**WORK TO COMPLETE**
Write out the stretch of lines below that begins at the line with "Wireless Sensors and Device Lab (160, 1704)" and ends at the line with "directory (160, 2306)", including both, exactly as given and nothing more.
[SUPPLIED ENTRIES]
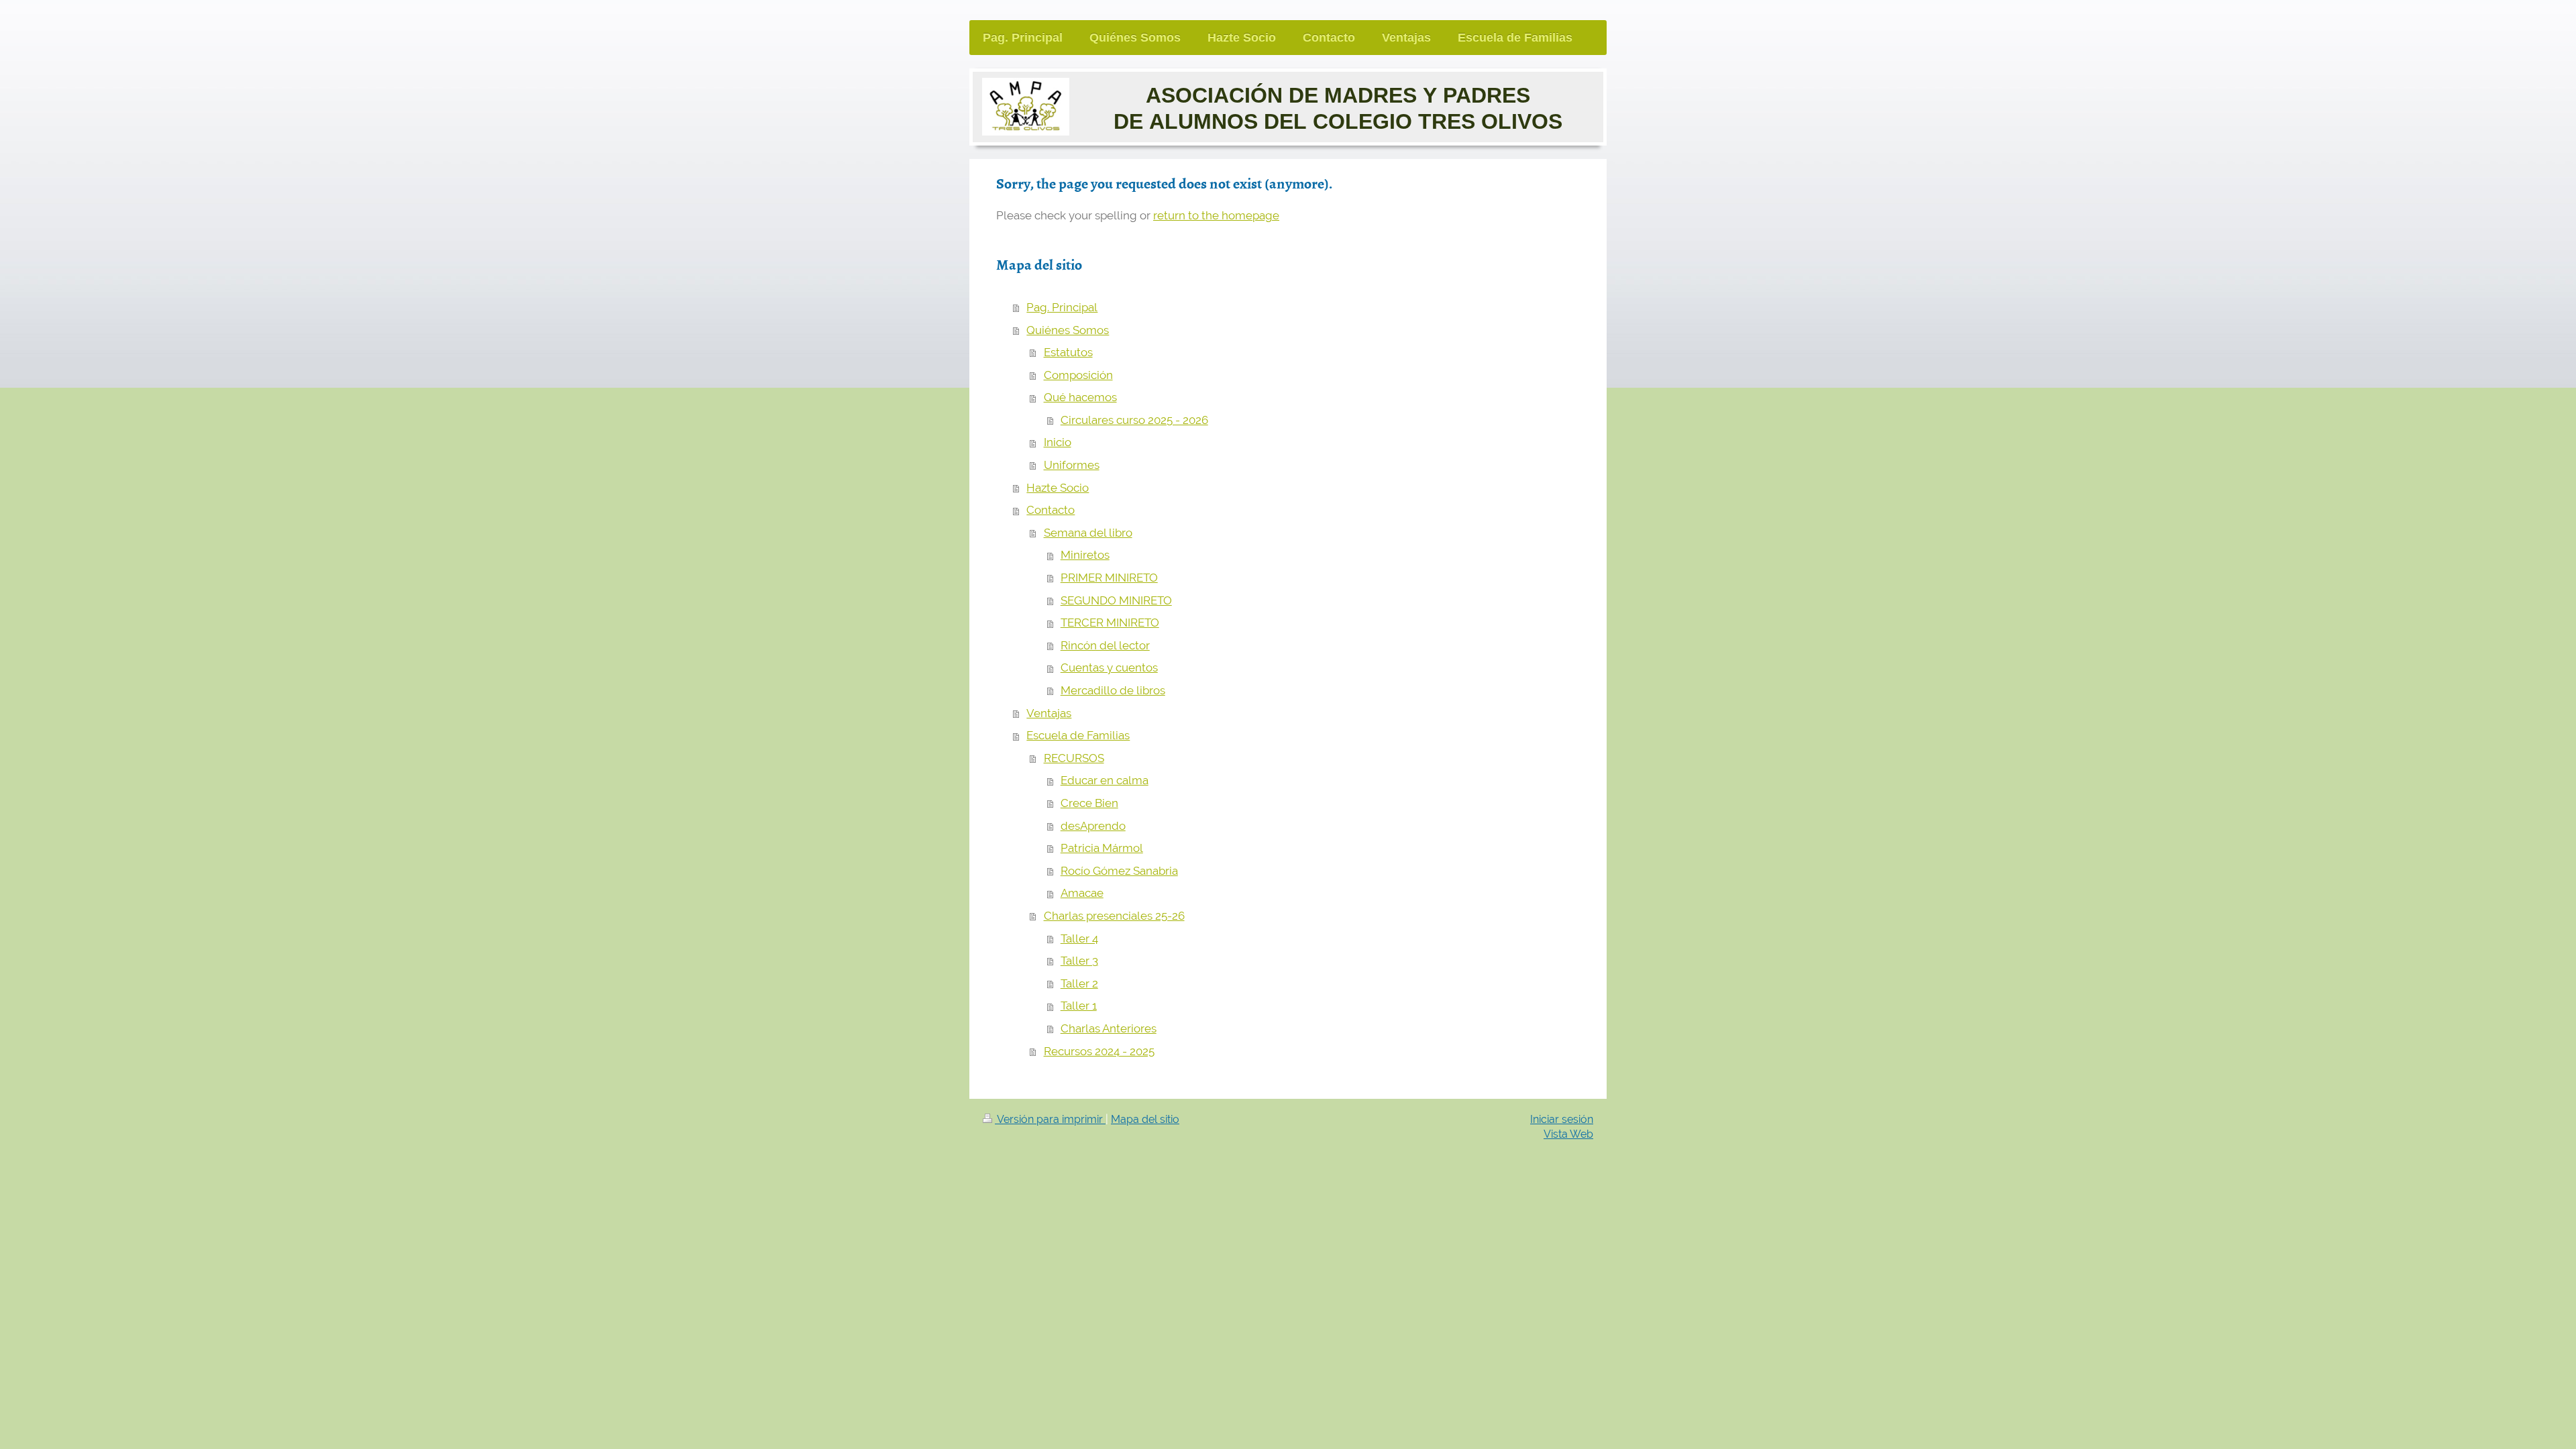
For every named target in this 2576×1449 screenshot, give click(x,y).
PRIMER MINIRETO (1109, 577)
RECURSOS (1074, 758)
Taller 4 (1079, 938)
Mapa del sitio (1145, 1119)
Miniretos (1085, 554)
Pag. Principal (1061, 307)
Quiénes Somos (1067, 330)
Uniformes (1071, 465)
[/SUPPLIED ENTRIES]
[SUPPLIED ENTRIES]
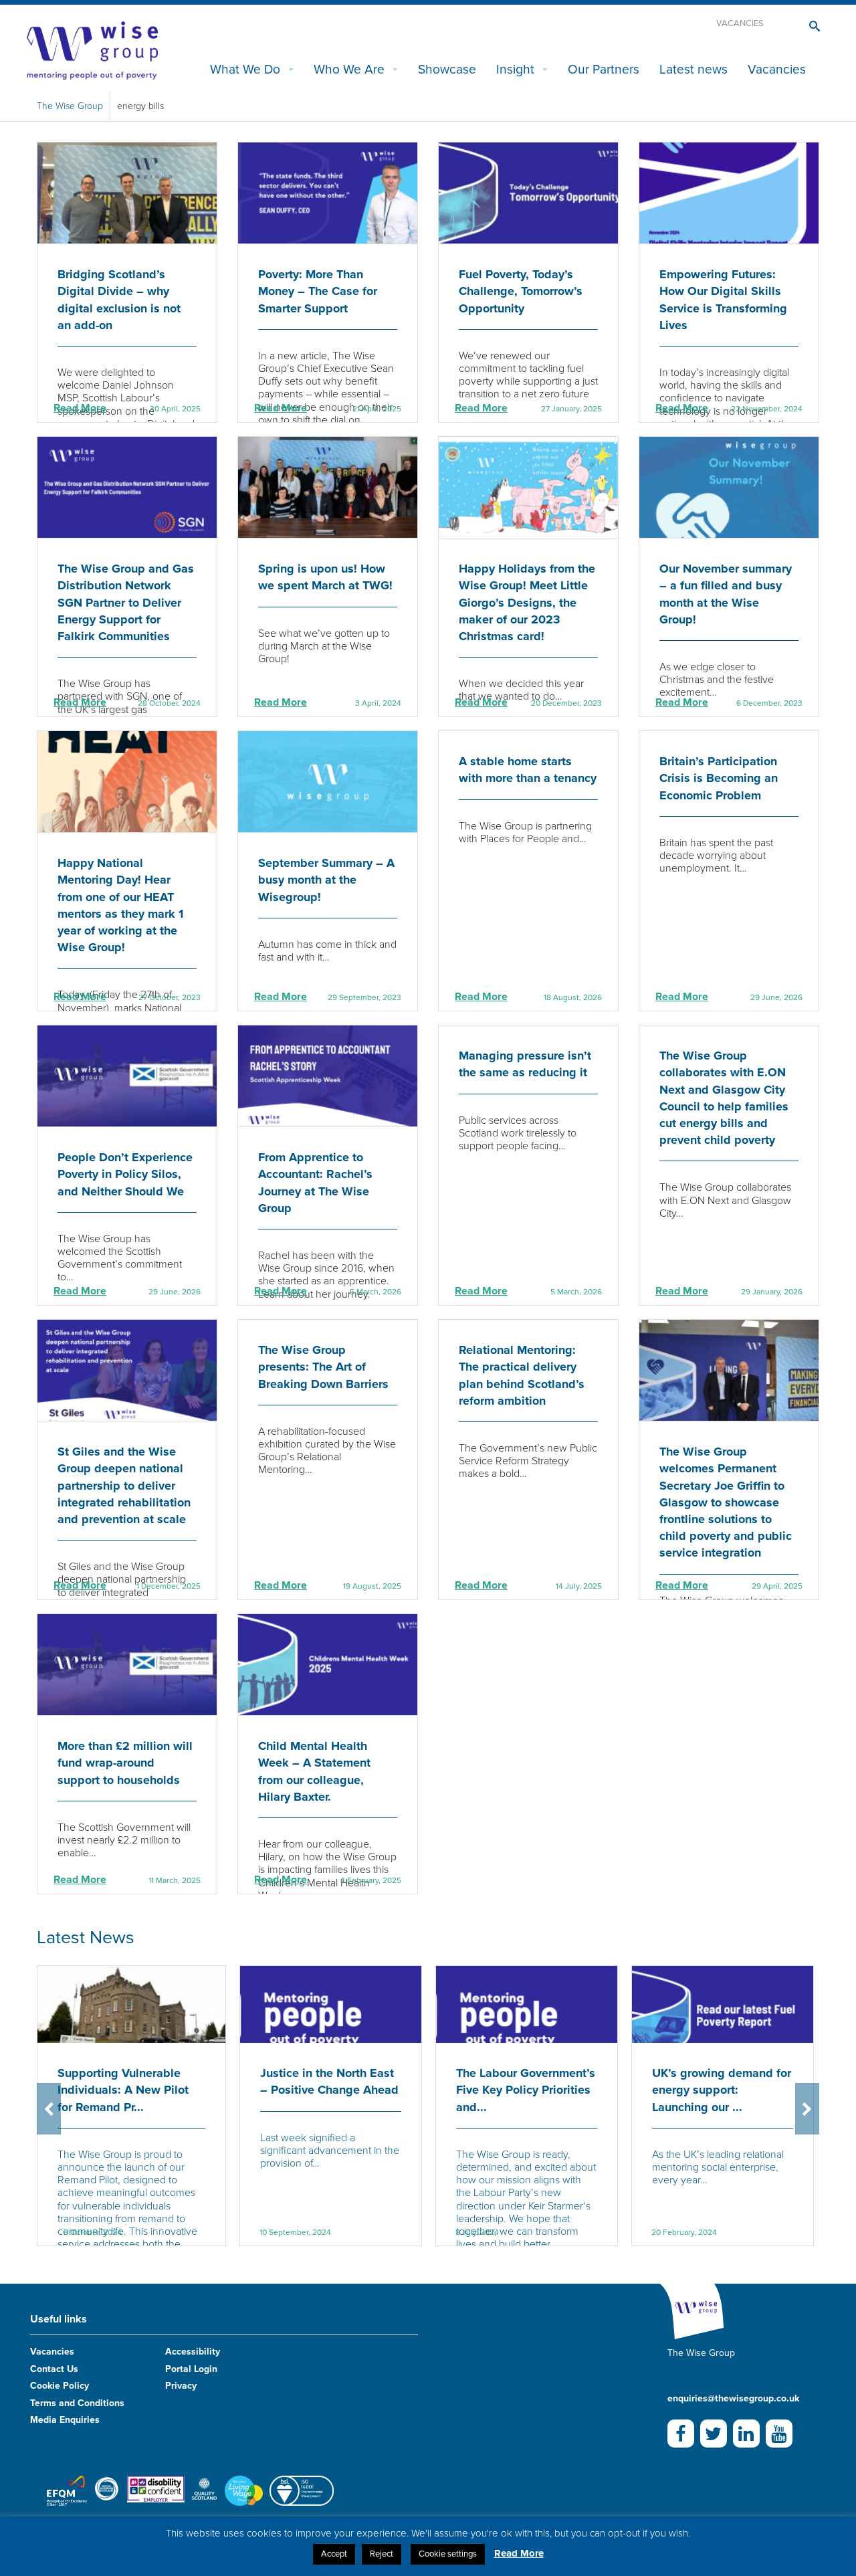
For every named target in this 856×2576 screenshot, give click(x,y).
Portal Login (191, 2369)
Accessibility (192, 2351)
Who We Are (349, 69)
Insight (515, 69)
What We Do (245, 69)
[/SUPPLIED ENTRIES]
[SUPPLIED ENTRIES]
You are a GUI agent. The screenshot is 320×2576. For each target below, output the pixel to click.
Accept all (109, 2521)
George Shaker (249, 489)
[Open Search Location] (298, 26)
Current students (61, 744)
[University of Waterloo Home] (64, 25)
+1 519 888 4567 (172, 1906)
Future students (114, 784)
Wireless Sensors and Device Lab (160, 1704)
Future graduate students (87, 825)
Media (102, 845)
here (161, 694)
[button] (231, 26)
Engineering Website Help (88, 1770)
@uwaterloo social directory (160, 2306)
[/SUPPLIED ENTRIES]
**ANSWER TO THE EXERCISE**
Wireless Sensors and Device Lab (160, 1704)
Future graduate students (87, 825)
Media (102, 845)
here (161, 694)
[button] (231, 26)
Engineering Website Help (88, 1770)
@uwaterloo social directory (160, 2306)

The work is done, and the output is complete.